[WORK ITEM]: The reply should hold only the lines below from the one with "常用 AI编程Agent 推荐及安装使用指南 (593, 762)" to the end, each copied exactly.

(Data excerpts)
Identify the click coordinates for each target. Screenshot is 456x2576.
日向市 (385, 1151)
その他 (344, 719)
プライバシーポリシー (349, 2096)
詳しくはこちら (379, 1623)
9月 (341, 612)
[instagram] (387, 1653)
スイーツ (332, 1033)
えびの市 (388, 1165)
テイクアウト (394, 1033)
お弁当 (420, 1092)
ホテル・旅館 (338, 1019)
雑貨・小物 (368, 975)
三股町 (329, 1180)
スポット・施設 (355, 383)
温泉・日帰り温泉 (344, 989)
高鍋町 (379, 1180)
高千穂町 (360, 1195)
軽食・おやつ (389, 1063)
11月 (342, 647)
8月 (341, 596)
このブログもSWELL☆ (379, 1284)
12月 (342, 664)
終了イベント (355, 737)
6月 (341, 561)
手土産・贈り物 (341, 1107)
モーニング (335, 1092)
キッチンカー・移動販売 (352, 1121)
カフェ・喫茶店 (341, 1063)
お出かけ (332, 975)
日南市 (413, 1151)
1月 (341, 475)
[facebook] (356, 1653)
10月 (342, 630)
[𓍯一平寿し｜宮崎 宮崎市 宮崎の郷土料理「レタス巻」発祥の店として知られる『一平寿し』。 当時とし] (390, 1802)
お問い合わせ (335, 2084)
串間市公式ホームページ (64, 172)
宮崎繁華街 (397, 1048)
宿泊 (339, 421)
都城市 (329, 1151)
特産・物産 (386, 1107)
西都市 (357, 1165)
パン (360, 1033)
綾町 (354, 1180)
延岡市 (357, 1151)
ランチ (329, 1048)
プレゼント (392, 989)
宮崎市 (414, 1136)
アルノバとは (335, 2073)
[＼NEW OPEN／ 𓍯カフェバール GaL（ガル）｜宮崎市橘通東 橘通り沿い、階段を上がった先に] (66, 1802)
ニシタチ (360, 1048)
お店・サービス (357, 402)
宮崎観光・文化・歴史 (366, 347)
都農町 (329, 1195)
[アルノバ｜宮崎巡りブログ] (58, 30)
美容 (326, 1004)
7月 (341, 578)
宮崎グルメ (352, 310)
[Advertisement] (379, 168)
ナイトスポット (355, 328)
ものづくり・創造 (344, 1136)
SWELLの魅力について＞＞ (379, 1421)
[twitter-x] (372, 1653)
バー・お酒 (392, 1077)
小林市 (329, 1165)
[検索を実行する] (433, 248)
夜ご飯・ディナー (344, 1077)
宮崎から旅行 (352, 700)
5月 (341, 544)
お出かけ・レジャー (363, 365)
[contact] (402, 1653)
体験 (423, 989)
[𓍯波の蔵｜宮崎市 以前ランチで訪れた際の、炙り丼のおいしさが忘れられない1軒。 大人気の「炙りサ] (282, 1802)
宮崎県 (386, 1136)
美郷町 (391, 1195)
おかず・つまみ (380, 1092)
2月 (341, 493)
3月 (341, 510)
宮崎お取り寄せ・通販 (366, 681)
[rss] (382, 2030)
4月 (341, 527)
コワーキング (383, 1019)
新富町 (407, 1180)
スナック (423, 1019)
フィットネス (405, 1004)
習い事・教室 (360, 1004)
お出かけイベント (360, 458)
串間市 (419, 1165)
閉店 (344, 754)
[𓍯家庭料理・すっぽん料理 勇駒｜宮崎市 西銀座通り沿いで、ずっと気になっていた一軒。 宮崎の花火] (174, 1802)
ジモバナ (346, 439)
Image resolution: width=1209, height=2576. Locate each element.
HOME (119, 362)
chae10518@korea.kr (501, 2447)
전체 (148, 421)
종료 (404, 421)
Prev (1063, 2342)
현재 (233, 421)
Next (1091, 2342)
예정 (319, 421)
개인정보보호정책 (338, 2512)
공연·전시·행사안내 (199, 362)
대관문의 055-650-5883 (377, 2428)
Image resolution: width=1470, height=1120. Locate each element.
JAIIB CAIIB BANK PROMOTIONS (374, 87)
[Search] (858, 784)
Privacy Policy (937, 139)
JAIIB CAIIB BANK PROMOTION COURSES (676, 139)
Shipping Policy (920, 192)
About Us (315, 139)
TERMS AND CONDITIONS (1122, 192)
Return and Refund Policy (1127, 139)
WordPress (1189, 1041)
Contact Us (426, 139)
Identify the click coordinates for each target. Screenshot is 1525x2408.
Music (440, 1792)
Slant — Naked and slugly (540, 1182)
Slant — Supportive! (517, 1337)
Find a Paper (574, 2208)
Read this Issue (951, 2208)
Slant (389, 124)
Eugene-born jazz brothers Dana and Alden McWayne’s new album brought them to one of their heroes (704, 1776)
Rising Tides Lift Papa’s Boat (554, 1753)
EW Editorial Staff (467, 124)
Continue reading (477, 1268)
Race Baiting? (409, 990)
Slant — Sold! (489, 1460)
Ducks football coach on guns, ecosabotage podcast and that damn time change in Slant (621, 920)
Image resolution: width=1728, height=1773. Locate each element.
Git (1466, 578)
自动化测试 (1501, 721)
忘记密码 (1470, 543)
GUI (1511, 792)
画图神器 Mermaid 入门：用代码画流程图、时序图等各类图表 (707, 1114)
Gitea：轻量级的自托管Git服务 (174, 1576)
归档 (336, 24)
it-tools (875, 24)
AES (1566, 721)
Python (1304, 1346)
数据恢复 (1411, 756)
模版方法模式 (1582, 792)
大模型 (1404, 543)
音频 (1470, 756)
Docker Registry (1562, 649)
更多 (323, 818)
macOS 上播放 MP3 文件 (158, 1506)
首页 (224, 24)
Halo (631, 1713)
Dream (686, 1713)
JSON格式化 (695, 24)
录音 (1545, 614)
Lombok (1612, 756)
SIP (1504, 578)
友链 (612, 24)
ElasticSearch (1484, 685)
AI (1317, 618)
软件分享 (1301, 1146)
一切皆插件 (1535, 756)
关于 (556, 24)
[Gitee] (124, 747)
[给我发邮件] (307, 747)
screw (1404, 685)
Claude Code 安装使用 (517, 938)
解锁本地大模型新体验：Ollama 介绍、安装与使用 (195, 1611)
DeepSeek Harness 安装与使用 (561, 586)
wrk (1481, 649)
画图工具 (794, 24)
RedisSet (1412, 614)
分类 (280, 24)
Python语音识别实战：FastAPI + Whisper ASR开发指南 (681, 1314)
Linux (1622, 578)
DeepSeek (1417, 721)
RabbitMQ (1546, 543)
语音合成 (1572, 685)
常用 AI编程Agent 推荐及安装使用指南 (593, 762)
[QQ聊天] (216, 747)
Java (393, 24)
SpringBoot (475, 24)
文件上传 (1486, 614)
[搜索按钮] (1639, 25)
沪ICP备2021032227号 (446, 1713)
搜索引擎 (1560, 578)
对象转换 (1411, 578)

[WRITTEN RESPONSE]:
常用 AI编程Agent 推荐及安装使用指南 (593, 762)
[QQ聊天] (216, 747)
Java (393, 24)
SpringBoot (475, 24)
文件上传 (1486, 614)
[搜索按钮] (1639, 25)
沪ICP备2021032227号 (446, 1713)
搜索引擎 (1560, 578)
对象转换 (1411, 578)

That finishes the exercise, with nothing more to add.